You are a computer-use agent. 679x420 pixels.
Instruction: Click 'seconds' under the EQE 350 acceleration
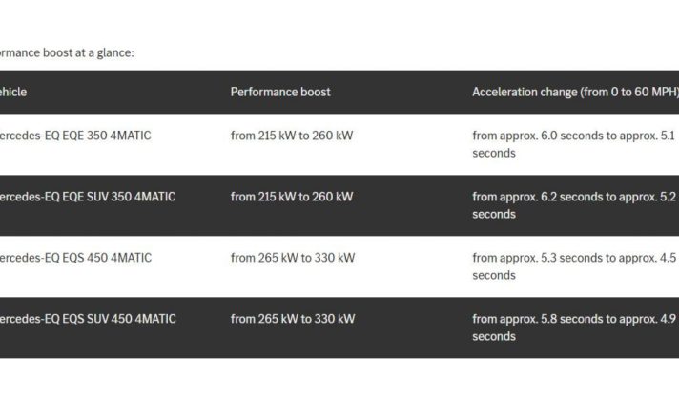coord(494,154)
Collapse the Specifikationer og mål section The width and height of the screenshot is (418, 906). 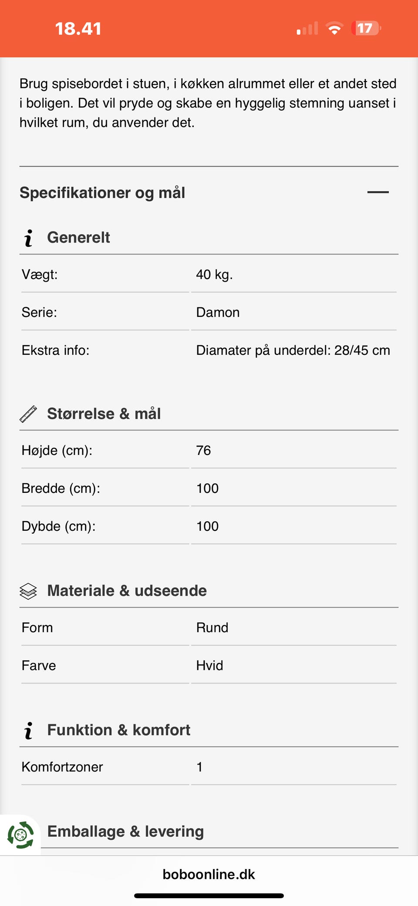point(378,192)
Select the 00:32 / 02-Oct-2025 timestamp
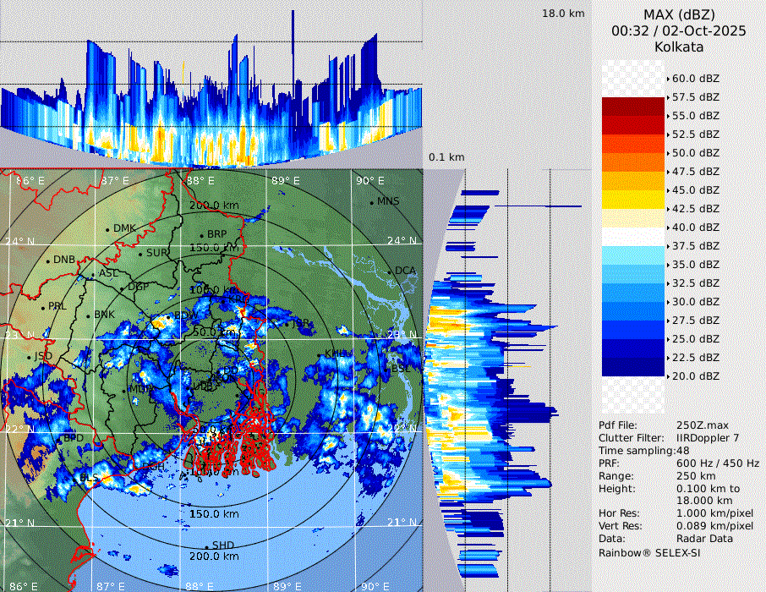Screen dimensions: 766x592 click(x=679, y=30)
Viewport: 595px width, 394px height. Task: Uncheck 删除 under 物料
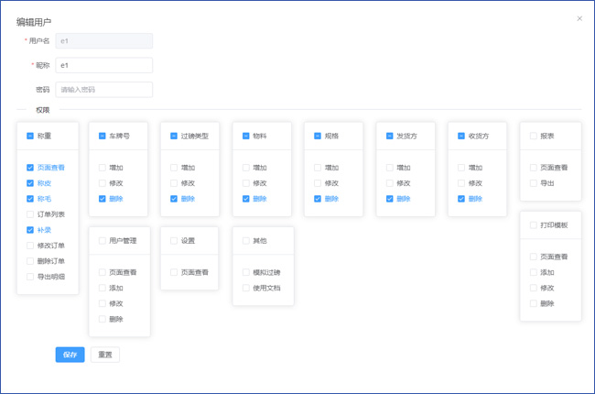click(x=246, y=199)
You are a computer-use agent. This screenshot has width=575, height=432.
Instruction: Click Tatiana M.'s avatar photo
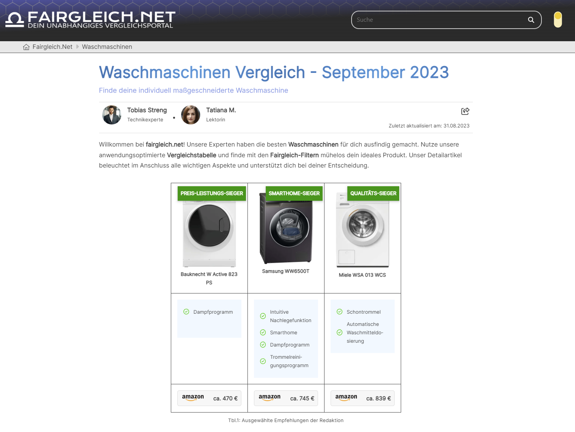(191, 115)
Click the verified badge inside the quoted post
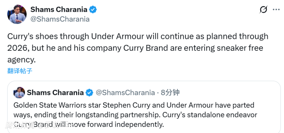Viewport: 284px width, 133px height. pyautogui.click(x=89, y=93)
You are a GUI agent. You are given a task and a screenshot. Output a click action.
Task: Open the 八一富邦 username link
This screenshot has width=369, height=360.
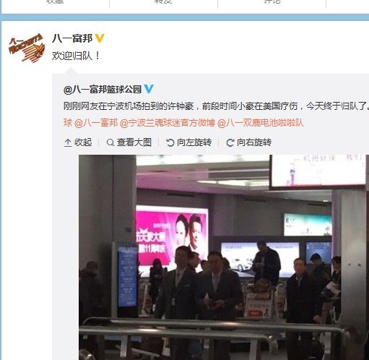point(72,38)
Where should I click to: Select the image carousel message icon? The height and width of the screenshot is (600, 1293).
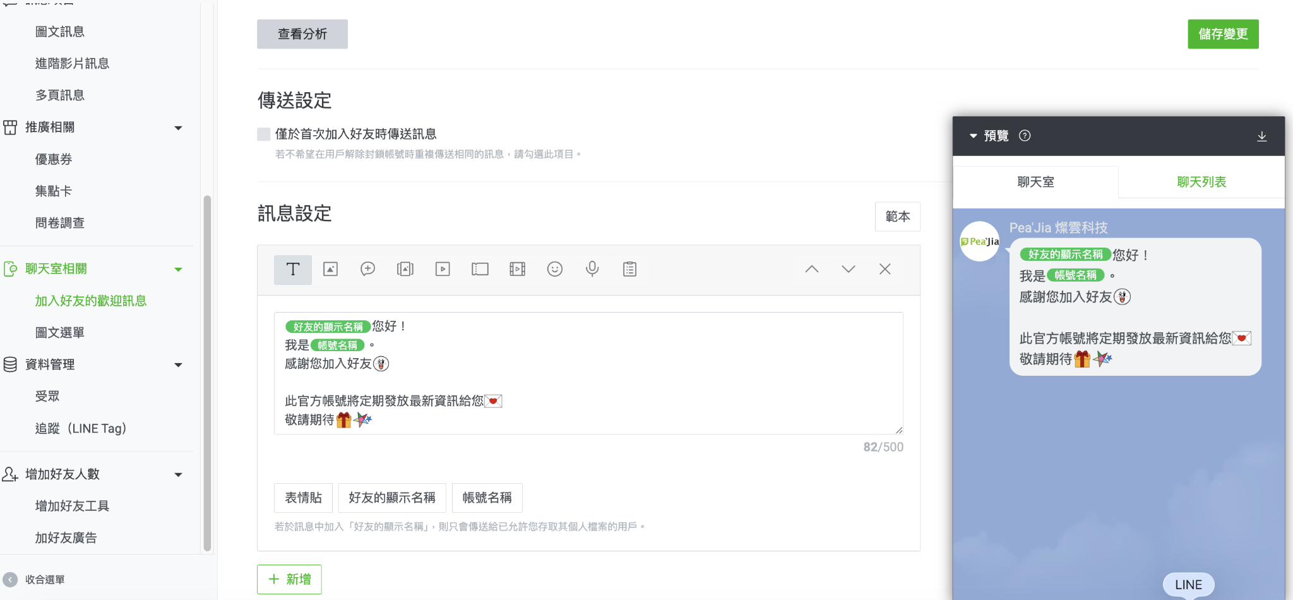[405, 268]
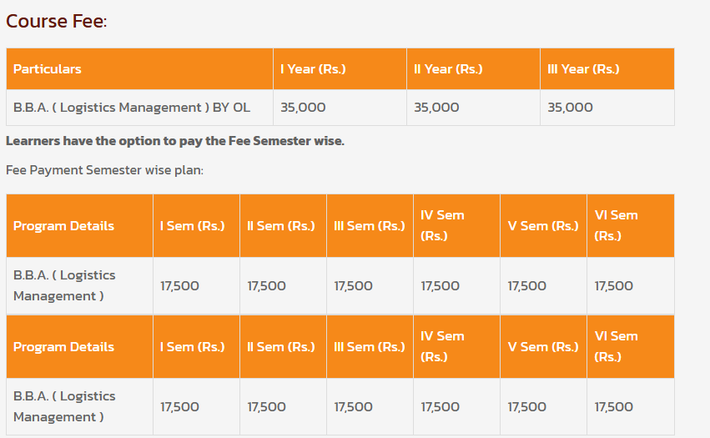Screen dimensions: 710x438
Task: Click Program Details header in lower semester table
Action: pos(63,347)
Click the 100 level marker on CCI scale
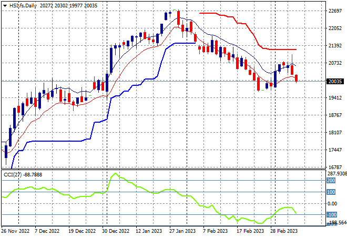Screen dimensions: 347x237 click(x=331, y=192)
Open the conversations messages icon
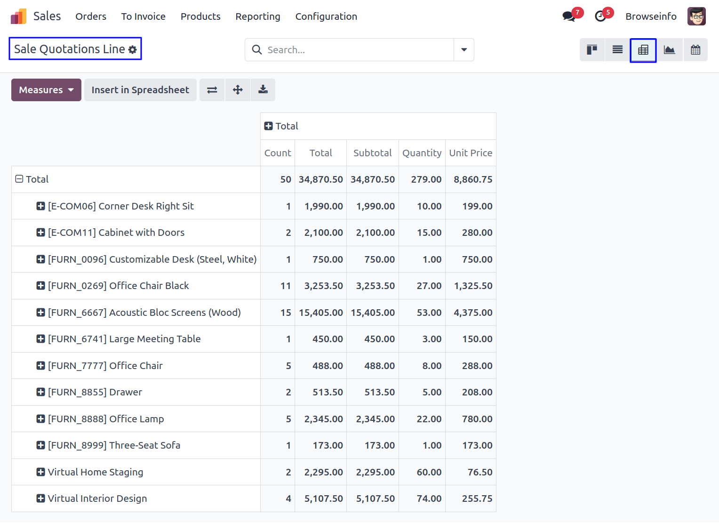Viewport: 719px width, 523px height. (x=569, y=16)
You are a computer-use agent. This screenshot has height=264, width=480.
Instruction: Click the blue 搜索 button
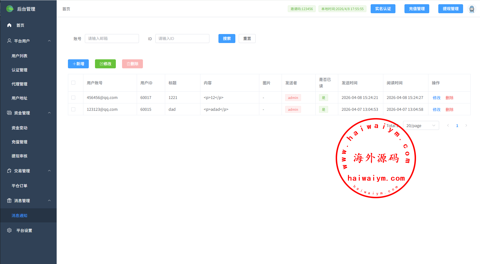coord(227,39)
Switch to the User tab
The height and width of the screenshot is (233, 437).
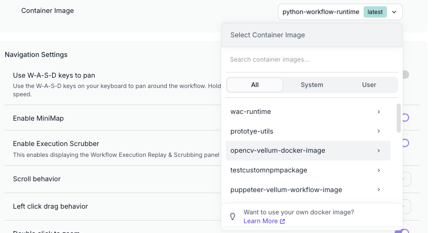click(369, 85)
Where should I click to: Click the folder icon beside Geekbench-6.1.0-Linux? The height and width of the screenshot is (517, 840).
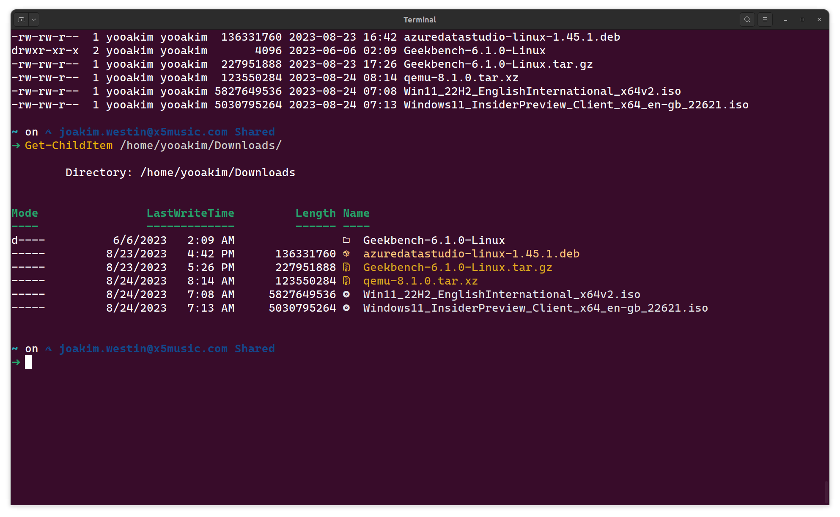pyautogui.click(x=346, y=240)
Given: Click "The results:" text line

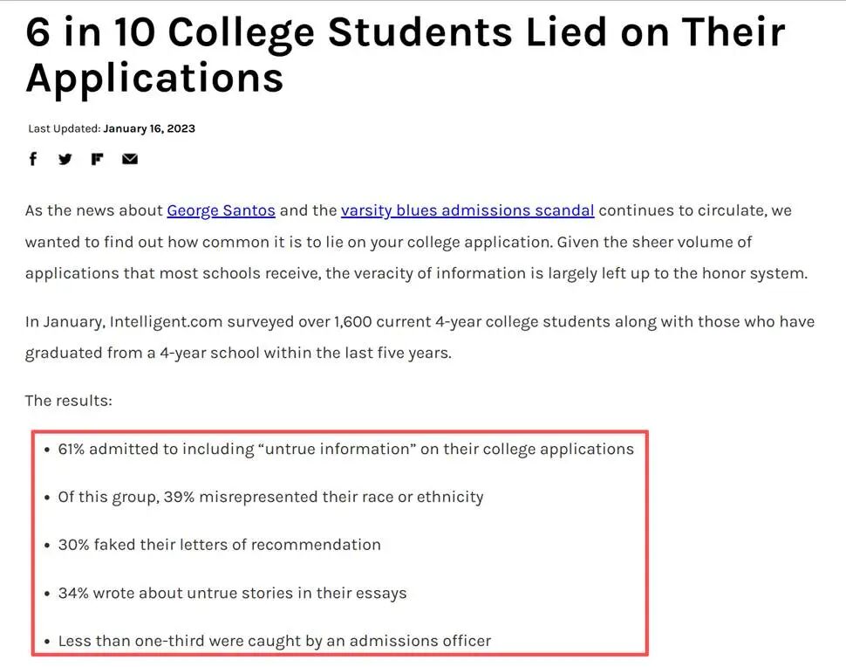Looking at the screenshot, I should click(68, 401).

*****

(Exercise): Give everything from the line containing "Click the 100 level marker on CCI scale" down to the end of the records again, changing "folder icon" to "directory icon" and leaving all else the same. Omit the pictures.

(Result for this exercise):
Click the 100 level marker on CCI scale
Screen dimensions: 347x237 click(x=331, y=192)
Open the conversations messages icon
Viewport: 719px width, 523px height. (x=569, y=16)
You are a computer-use agent. This screenshot has height=264, width=480.
Instruction: Click the blue 搜索 button
coord(227,39)
Switch to the User tab
The height and width of the screenshot is (233, 437).
click(369, 85)
Where should I click to: Click the directory icon beside Geekbench-6.1.0-Linux? The height and width of the screenshot is (517, 840).
pyautogui.click(x=346, y=240)
Given: Click "The results:" text line

Looking at the screenshot, I should click(68, 401).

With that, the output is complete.